Test 2 Mathématiques et physique [10:30]

The second test involves creating an HTML file with a bouncing ball inside a rotating heptagon. Both models successfully generate the animation, but GPT 5.3 Codex initially outputs the code as text. After modifications, both models produce functional animations, with GPT offering slightly more dynamic bouncing. Opus 4.6 is favored for its faster execution and cleaner interface, earning it another point in the comparison.

Test 3 Animation 3D avec Three.js [15:45]

The third test challenges the models to create a 3D animation of SpongeBob's world using Three.js. GPT 5.3 Codex initially struggles, outputting the 3D code within the chat interface instead of a file. Opus 4.6 successfully generates a visually appealing 3D scene with detailed elements. Despite some initial color issues, Opus 4.6's superior output and faster execution secure another win.

Analyse des résultats Three.js [21:30]

A detailed analysis of the 3D animation test reveals that Opus 4.6 created a more visually complete and stylistically accurate representation of SpongeBob's world. GPT 5.3 Codex, even after corrections, produced a less detailed and aesthetically pleasing scene. The presenter highlights Opus 4.6's ability to better respect the desired style and deliver a functional result more efficiently.

Test 4 Intégration chat vocal [23:15]

The fourth test involves integrating voice chat functionality into an existing chat application. GPT 5.3 Codex initially takes over 30 minutes and requires auto-compaction due to context limits but eventually delivers a functional implementation with a clean interface. Opus 4.6, while implementing the core functionality, lacks some UI elements and has a less polished user experience. GPT 5.3 Codex is favored for its superior interface and overall implementation quality.

Comparaison des performances de code [27:15]

A comparison of the code generated by both models for the voice chat integration reveals that GPT 5.3 Codex provides a more refined and user-friendly interface. Opus 4.6, despite achieving functional parity, falls short in UI design and user experience. The presenter notes that GPT 5.3 Codex's ability to deliver a complete solution in fewer prompts demonstrates its strength in complex feature implementation.

Test du widget et transcription [30:30]

Testing the widget integration and transcription capabilities of both models shows that GPT 5.3 Codex successfully implements these features with minimal issues. Opus 4.6, while managing to transcribe audio, struggles with widget implementation and UI consistency. The presenter emphasizes the importance of a seamless user experience and gives GPT 5.3 Codex credit for its superior performance in this area.

Expérience utilisateur et interface [35:00]

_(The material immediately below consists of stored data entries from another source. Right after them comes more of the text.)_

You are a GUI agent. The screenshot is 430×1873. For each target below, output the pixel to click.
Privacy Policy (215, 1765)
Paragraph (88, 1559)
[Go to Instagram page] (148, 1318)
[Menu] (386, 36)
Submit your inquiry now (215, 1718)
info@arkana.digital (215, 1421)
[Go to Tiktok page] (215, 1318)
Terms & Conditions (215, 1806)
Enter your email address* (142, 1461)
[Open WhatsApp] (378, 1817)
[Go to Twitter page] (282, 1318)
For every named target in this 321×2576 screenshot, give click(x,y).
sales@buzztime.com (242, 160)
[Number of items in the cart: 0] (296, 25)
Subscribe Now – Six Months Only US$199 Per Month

An assessment of the user experience and interface design highlights GPT 5.3 Codex's strengths in creating intuitive and visually appealing interfaces. Opus 4.6's UI is described as less polished, with inconsistent design elements. The presenter notes that while both models achieve functional goals, GPT 5.3 Codex excels in delivering a more user-friendly and aesthetically pleasing experience.

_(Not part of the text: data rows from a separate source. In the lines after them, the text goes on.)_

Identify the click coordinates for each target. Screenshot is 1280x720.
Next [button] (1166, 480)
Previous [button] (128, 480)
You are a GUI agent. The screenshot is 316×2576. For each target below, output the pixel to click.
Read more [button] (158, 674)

Conclusion et avis final [38:00]

In conclusion, the presenter summarizes the test results, noting that Opus 4.6 received three points while GPT 5.3 Codex received one. Despite Opus 4.6's overall lead, GPT 5.3 Codex demonstrates impressive capabilities in complex feature implementation and user interface design. The presenter expresses a strong dislike for Codex's UX, but acknowledges its ability to deliver high-quality code in specific scenarios. The video ends with a call for viewers to share their thoughts and experiences with the models.